The caution comes after EU finance ministers moved Oct. 11 to authorize the European Commission to draw up a regulatory framework for tax advisers, including possible mandatory disclosure rules recommended in Action 12 of the Organization for Economic and Development (OECD)'s project to combat tax base erosion and profit shifting.
The commission is due launch a public consultation on the issue by the end of 2016 (196 TMIN, 10/11/16).
“Considering where we are today, this move is unnecessary,” said Chas Roy Chowdhury, the head of taxation at the London-based Association of Certified Chartered Accountants.
In a telephone interview with Bloomberg BNA, he said “considerable self-regulation in the field already” exists and has become very effective.
He cited the U.K.-based Professional Conduct in Relation to Taxation as an example of a strict, effective self-regulatory scheme that set up much lower hurdles for associations to take action against members for promoting tax avoidance schemes.

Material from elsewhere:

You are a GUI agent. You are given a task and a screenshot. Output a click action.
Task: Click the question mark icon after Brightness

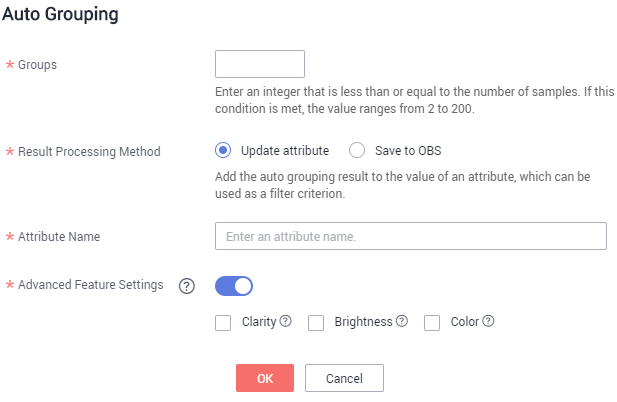tap(402, 321)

The London-based chartered accountant, who serves on a European Commission sponsored tax advisory group, also insisted a prescriptive approach wasn't necessary because of the new BEPS framework being put in place in the EU via the Anti-Tax Avoidance Directive, mandatory tax ruling exchanges and country-by-country company profit and tax reports.
“Clearly the legal landscape has changed,” Roy Chowdhury said. “There is now a robust legal framework coming into place that companies and tax authorities as well as tax advisers will work within.”
However, European Taxation Commissioner Pierre Moscovici, speaking Oct. 11 to journalists at a Council of Economic and Financial Affairs meeting in Luxembourg, said stricter tax adviser regulation is necessary because “there are still gaps in the EU and international tax framework that need to be addressed to prevent cross-border tax abuse and illicit financial activity.”
Olivier Boutellis-Taft, director of the Federation of European Accountants, warned that a diverse legal landscape in the 28 EU member countries would make it particularly difficult for any EU-wide approach to regulate tax advisers.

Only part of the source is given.